We mostly associate grief with death, but grief has a significantly greater meaning. The daily life of all children without parental care is connected with loss and grief because their own parents have abandoned them; often the child has also changed schools or their place of residence. The way in which an adult can support a child in his loss was the topic of the two-day training conducted at the end of April, in Pärnu, by play therapist Emma Baxter, from England, and psychotherapist Sirli Kivisaar, from Estonia.

People who work with abandoned children on a daily basis have discovered that grief is a natural process that cannot be stopped or ended, and children of different ages perceive death differently. If for a 5-year-old death is temporary and children up to 10 years of age do not believe that death could happen to them, then from the age of 10 children start to comprehend their own mortality. Young teenagers may feel ashamed if they feel different from others because of losing a close person.
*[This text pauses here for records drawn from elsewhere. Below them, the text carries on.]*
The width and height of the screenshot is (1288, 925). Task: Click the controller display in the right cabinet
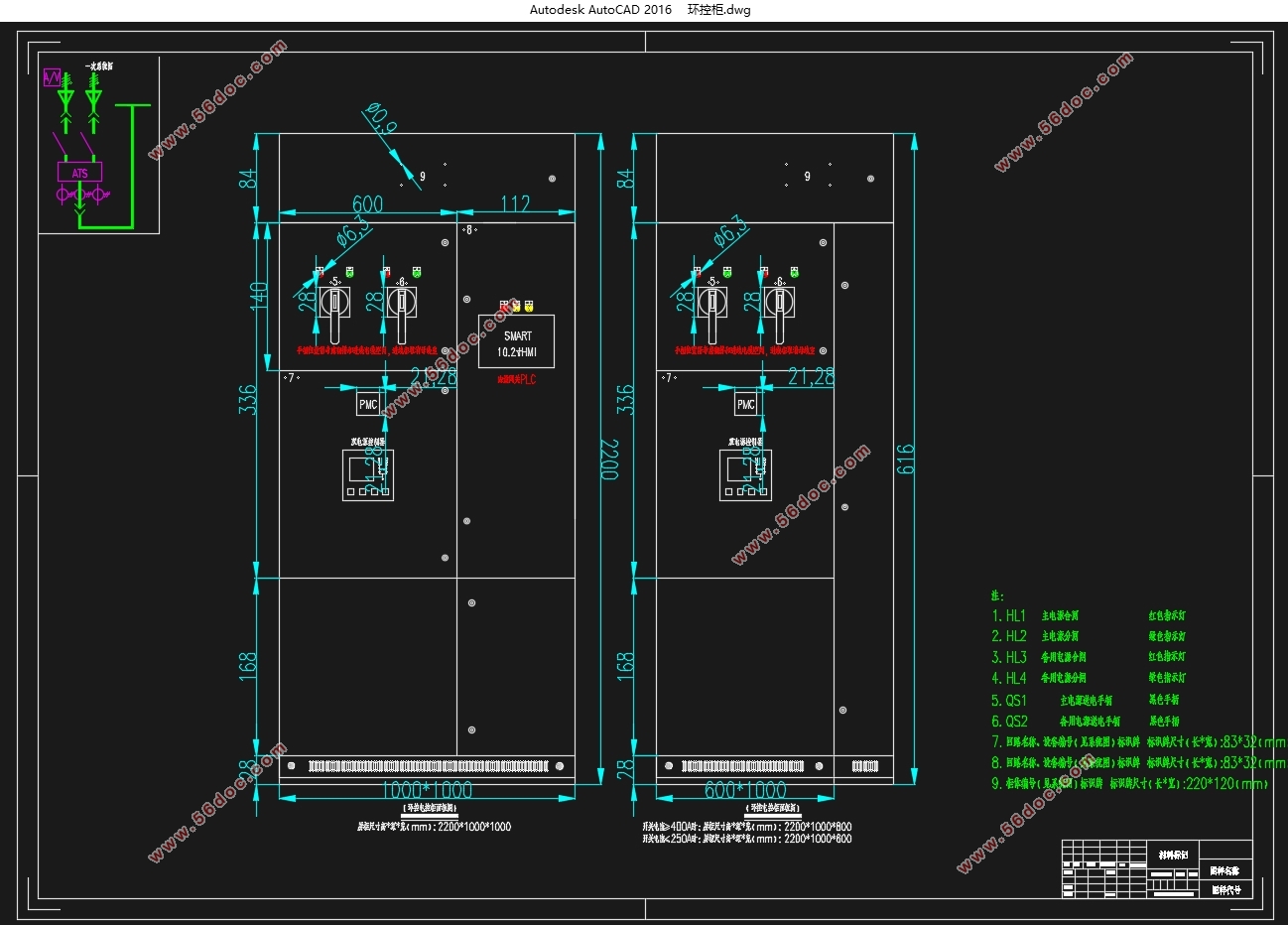pos(745,475)
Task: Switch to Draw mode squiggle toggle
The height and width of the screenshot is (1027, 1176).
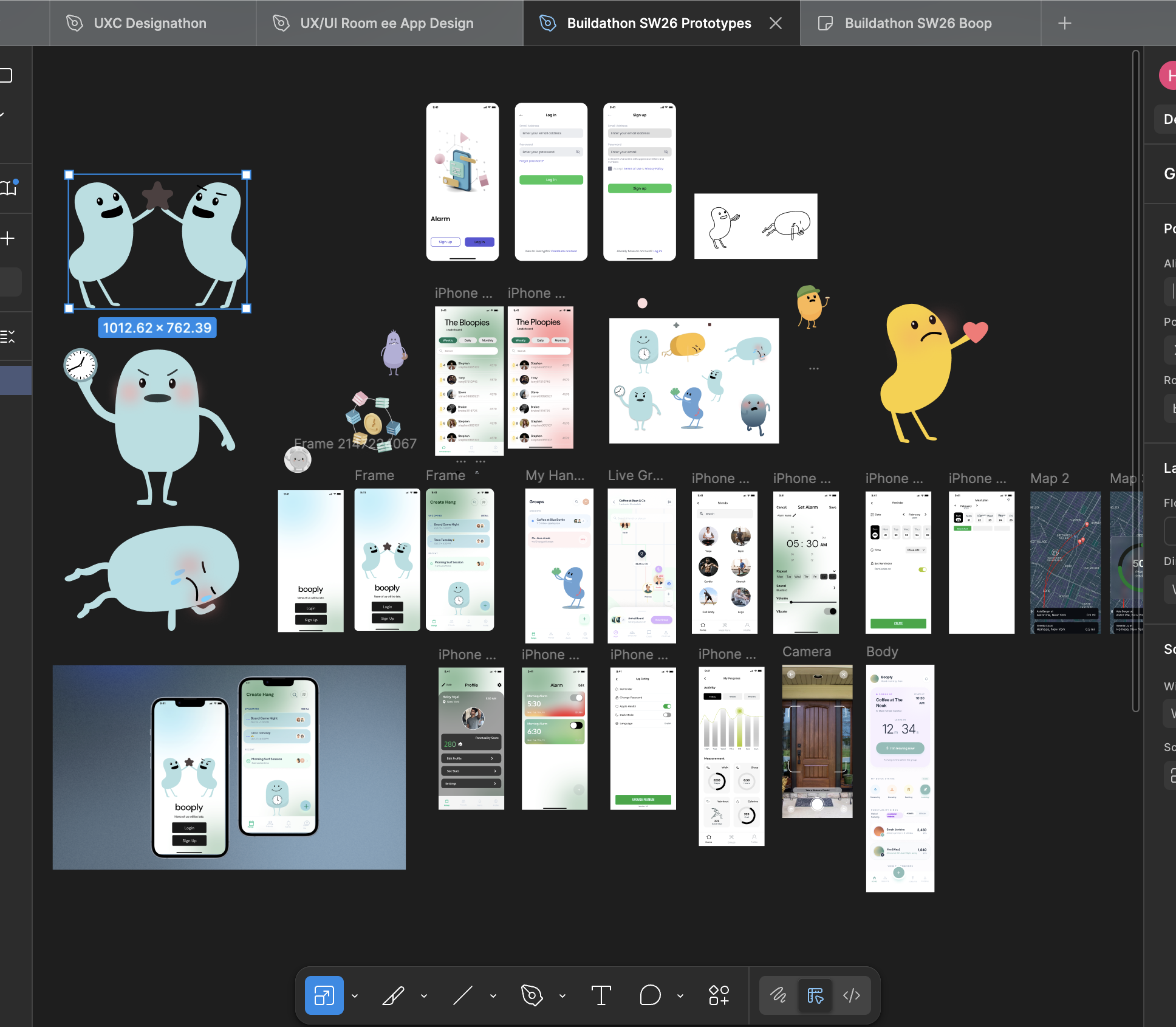Action: click(x=778, y=995)
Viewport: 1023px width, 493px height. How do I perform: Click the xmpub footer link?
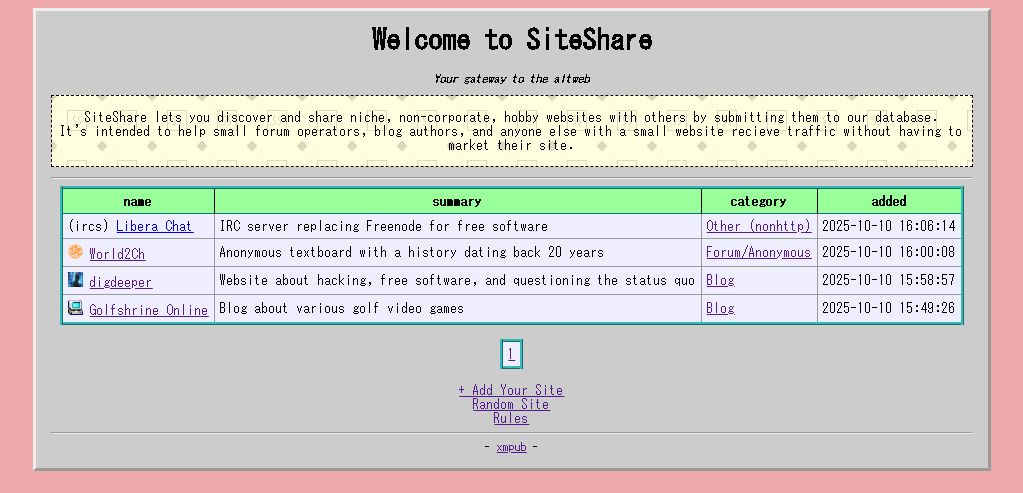511,447
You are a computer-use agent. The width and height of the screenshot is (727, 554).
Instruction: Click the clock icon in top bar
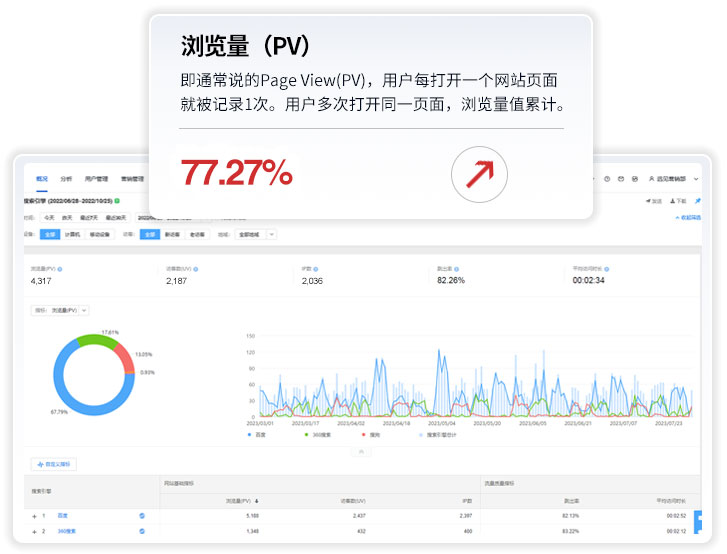[x=607, y=179]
A child’s grief phases can be divided into three: protest, pain, and hope. In the first phase, the child acts as if nothing has happened, he may seem cold and uncaring. In the second, the pain phase, most children display symptoms of emotional pain, and the feeling of anger is also common. It is healthy to feel anger; it does not have to be suppressed; although the expressions of anger may be harmful. According to the trainers, the aforementioned three phases may not occur in exactly the same order, but they may occur until hope becomes the main feature.

A child loses interest in daily activities and events, experiences sleep disorders and loss of appetite, fear of being alone — these are only a few of the symptoms of a child’s grief. A child may imitate the dead person or talk about wanting to join him; the child may distance himself from friends and his learning success may decrease. Over a longer period, the child may not behave according to his age and may act like a significantly younger child would.

For a grieving child, play can be a powerful healer. According to play therapist Emma Baxter, the power of play increases even more if someone — a loving parent, carer, or therapist — leads that play without being judgmental. The benefits of play are strengthened interconnection as well as the activation of mutual communication; the awareness of the child’s feelings also increases and the sense of security is enhanced. Excessive talking and rushing should be refrained from; direct questions and interpretation should also be avoided.
In the feedback, many people who participated in the training wrote that they considered grief to be only the loss of a loved one. After the training, they realised that grief is not only connected with the death of a loved one and that the biggest loss for a child is divorce. The staff of shelters and substitute homes recognised also the fact that during routine activities they unfortunately forget that they are raising grieving children who need special care. But there were also those who came to the training knowing that each loss is, to some extent, equal to living through the grief process, and who thus were already before the training motivated to become more aware about this subject.

The employees of substitute homes and shelters also pointed out that it is important to support the child during his moments of crisis; but first of all the staff member has to understand his own feelings and emotions about grief and loss, only then can he help the child in the best possible way.